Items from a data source
--- --- ---

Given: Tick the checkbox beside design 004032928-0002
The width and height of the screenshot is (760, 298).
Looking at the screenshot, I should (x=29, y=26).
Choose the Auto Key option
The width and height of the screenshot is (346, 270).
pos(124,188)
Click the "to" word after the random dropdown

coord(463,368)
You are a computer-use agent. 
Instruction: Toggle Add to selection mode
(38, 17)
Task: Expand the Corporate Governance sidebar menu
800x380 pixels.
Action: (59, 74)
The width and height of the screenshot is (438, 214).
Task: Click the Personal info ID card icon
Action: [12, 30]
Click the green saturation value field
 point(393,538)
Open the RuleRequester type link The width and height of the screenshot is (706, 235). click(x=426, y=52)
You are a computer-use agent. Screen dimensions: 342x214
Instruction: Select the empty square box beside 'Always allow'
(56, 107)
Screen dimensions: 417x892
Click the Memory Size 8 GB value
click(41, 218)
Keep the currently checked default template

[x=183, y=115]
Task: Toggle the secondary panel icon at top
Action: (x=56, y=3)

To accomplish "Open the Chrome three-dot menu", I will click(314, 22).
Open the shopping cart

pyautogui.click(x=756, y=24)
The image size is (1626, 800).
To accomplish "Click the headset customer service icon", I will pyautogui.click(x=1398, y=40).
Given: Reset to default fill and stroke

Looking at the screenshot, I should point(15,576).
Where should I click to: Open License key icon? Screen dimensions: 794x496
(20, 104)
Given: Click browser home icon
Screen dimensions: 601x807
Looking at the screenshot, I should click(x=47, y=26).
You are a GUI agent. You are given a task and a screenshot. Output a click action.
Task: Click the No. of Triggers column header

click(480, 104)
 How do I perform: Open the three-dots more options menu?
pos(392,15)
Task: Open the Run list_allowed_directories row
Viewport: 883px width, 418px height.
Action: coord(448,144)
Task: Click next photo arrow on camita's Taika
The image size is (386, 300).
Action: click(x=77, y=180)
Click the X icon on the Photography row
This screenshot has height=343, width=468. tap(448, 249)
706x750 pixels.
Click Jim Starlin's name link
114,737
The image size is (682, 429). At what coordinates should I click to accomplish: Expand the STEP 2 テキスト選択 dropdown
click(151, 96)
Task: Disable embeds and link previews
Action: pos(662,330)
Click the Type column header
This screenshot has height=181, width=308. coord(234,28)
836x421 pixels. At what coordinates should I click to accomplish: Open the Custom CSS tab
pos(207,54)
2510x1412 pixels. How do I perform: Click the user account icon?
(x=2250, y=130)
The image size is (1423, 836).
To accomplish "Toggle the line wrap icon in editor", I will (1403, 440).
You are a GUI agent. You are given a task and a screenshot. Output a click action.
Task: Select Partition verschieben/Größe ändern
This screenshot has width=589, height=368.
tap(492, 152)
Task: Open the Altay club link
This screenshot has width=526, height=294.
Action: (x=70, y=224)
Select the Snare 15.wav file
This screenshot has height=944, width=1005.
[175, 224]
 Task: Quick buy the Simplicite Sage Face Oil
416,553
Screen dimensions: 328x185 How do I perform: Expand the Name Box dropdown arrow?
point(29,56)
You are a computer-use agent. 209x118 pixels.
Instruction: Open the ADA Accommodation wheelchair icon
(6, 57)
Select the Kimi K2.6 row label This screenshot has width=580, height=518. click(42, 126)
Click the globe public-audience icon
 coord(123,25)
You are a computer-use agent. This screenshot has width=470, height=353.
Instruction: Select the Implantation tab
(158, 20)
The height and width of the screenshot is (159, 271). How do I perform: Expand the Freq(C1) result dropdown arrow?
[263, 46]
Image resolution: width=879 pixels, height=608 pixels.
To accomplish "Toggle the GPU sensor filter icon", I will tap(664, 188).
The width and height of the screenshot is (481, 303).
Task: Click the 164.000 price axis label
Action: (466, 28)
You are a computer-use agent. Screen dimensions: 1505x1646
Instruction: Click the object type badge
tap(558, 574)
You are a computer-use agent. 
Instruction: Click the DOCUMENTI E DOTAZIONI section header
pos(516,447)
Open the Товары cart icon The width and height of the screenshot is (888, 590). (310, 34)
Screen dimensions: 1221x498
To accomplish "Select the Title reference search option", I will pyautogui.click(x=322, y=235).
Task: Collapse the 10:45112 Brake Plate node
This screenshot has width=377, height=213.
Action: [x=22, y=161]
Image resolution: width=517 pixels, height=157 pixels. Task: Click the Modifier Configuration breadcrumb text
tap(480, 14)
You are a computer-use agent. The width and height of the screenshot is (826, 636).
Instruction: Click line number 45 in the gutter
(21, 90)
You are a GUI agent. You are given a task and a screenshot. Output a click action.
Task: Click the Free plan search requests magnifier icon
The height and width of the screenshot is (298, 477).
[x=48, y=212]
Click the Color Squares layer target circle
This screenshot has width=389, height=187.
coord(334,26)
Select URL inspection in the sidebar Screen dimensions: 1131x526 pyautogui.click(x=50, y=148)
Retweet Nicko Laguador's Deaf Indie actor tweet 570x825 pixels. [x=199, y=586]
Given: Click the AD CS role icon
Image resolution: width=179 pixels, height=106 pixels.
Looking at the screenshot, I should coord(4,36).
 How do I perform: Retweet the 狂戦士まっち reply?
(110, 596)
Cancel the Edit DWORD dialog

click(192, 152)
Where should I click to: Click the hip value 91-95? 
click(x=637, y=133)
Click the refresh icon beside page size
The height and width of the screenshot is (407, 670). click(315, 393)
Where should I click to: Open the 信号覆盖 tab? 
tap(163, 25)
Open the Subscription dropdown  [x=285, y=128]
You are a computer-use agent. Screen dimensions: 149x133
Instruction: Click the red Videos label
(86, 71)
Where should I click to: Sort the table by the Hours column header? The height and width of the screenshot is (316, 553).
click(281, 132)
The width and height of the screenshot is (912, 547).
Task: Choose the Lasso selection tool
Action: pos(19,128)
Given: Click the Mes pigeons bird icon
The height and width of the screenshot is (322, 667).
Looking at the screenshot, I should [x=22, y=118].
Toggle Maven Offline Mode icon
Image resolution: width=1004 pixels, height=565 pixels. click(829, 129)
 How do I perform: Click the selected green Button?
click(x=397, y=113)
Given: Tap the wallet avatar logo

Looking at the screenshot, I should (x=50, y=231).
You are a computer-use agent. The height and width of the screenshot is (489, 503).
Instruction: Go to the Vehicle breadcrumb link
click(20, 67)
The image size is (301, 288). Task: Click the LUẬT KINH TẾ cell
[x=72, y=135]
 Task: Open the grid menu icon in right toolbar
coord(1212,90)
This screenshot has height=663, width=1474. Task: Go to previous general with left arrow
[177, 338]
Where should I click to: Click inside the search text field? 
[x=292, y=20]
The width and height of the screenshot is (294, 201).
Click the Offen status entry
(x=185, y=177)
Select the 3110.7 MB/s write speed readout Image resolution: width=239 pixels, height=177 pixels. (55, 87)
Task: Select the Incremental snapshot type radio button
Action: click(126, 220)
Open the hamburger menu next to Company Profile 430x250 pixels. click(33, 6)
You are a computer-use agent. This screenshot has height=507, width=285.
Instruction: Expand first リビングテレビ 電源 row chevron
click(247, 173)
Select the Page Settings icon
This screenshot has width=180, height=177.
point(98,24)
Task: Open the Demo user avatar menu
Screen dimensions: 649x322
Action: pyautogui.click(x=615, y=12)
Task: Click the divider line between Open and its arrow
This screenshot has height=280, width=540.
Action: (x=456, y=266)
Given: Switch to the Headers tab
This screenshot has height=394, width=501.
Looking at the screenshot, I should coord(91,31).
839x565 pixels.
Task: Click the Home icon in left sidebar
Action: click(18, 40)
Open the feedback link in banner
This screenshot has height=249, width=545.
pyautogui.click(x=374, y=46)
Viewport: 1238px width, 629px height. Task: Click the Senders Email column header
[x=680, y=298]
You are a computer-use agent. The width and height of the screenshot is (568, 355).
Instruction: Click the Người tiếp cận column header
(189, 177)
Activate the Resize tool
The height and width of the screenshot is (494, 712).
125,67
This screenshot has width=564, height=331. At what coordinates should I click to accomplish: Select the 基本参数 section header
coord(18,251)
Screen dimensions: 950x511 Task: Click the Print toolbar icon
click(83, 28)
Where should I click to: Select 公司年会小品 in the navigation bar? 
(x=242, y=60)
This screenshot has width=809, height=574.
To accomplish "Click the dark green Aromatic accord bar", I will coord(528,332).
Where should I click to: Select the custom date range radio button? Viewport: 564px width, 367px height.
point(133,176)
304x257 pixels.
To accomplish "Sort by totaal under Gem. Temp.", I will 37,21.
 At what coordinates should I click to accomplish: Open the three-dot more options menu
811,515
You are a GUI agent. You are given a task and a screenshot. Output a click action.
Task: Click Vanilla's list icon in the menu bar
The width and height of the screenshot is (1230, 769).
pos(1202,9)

--- --- ---

WHAT TO DO
Quote the records from their first line to the line with "Screen dimensions: 417x892", inclusive, without adding or dropping anything.

RESPONSE TO THE EXERCISE
Given: Tick the checkbox beside design 004032928-0002
The width and height of the screenshot is (760, 298).
Looking at the screenshot, I should (x=29, y=26).
Choose the Auto Key option
The width and height of the screenshot is (346, 270).
pos(124,188)
Click the "to" word after the random dropdown

coord(463,368)
You are a computer-use agent. 
Instruction: Toggle Add to selection mode
(38, 17)
Task: Expand the Corporate Governance sidebar menu
800x380 pixels.
Action: (59, 74)
The width and height of the screenshot is (438, 214).
Task: Click the Personal info ID card icon
Action: [12, 30]
Click the green saturation value field
 point(393,538)
Open the RuleRequester type link The width and height of the screenshot is (706, 235). click(x=426, y=52)
You are a computer-use agent. Screen dimensions: 342x214
Instruction: Select the empty square box beside 'Always allow'
(56, 107)
Screen dimensions: 417x892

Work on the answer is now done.